Based on fieldwork among British and Swedish caravan dwellers, this paper explores the interlinking relationship between the mobile home, property ownership and concerns about the “good life”.

Paper long abstract:

Mobile dwellings are familiar features of leisure life around Europe. But far less is known about these dwellings' transformations into "permanent" - and static - housing for the working- and lower middle class. Based on fieldwork among Britons and Swedes that have sold their homes and moved to a campsite, this paper looks at the relationship between the house as a socio-material category and human concerns about the "good life". While caravans are concealed behind cladded awnings and furnished terraces, caravan dwellers still tend to associate their life with one of mobility. By disentangling the domestic economy of a home on wheels, I examine the interrelations between property ownership, material downsizing and the notion of "freedom". Scrutinizing how caravans are deemed as temporary in national legislature and campsite policy, I furthermore point to the potential conflicts surrounding the category of the mobile dwelling.
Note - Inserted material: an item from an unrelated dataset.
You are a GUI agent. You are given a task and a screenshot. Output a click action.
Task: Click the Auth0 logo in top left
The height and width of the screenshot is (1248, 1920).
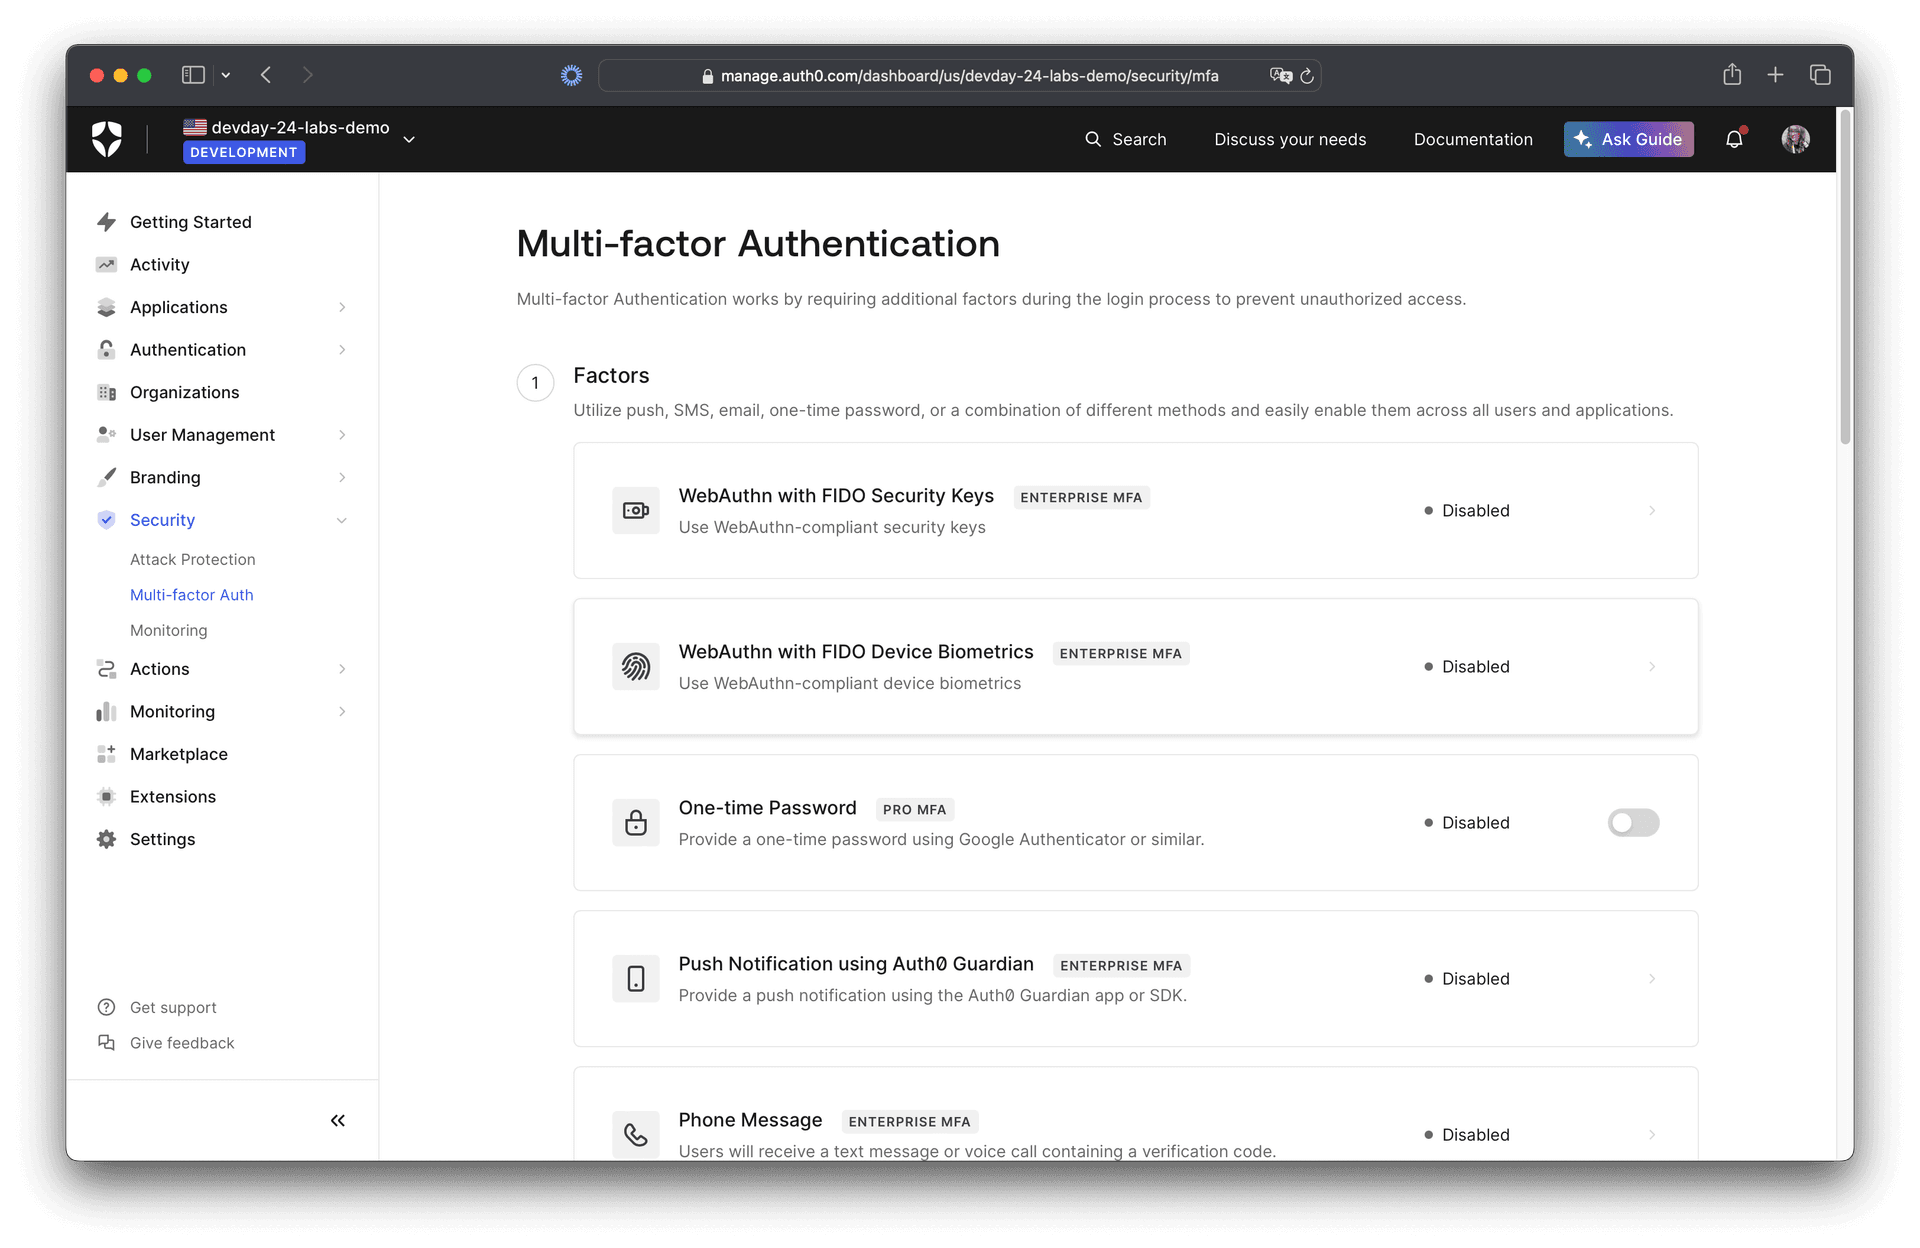click(107, 138)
A caravan introduces a range of ambiguous issues to the creation and maintenance of a home, in terms of legal classifications, ownership and material standards. Classified as private property and not as real-estate, it falls into a range of legal voids that to its owners can be both advantageous and potentially risky. And while caravanners see the caravan as a relief from a "claustrophobic" house-lead life, caravan realities still trespass and challenge moral categorizations of "proper" Western homes.